Britam has embarked on a diversification project that will see it lower its investment in the money markets and raise real estate to between 20 and 30 per cent of its asset mix from the current 16 per cent.
Planned investments will push the company’s real estate portfolio to between Sh25-35 billion in the next decade include a Sh12 billion mall to be constructed in Kileleshwa, a 50,000 square-metre logistic park near Mlolongo and on-going construction of serviced apartments in Kilimani, Nairobi.
Britam’s Group Managing Director Benson Wairegi told journalists during an interview after the firm’s AGM two weeks ago that they would pursue property development and management as its core business after creating a separate business unit known as Britam Properties (Kenya) Limited.
“Real estate has always been a good area to invest because property, especially in prime areas where we are targeting to establish these buildings, always appreciate. We want to do a mall because there is pent up demand in Kileleshwa and there are no malls in that proximity,” said Mr Wairegi.

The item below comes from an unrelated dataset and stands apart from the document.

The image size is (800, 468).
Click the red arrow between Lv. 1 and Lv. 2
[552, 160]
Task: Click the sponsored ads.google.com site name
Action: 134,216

“It will be a mall of mixed development that includes offices, serviced apartments and a hotel. The project value is approximately Sh12 billion, including land.”
Britam, which has insurance, asset management and property development businesses, has acquired land worth Sh10 billion and is among key corporate investors looking for alternative investment platforms outside the stock market.
Mr Wairegi said they have started leasing space at the 32-storey Britam Towers, which will be the third-tallest building in Africa at 195 metres above the ground.
Besides the planned investments, the company is also working on serviced apartments in Kilimani and Hurlingham, Mlolongo residential and Ngong Township mixed-use developments. It recently received Sh3.5 billion from the International Finance Corporation for a 10.3 per cent stake.
Britam is positioning itself to benefit from an emerging trend where investors are running away from Treasury bonds to fixed asset class whose capital appreciation has averaged 24.3 per cent in the last five years, in areas zoned for commercial use such as Kilimani, Upper Hill and Westlands.
Generally, serviced apartments are fast becoming a hot real estate avenue, with better annual yield on investments.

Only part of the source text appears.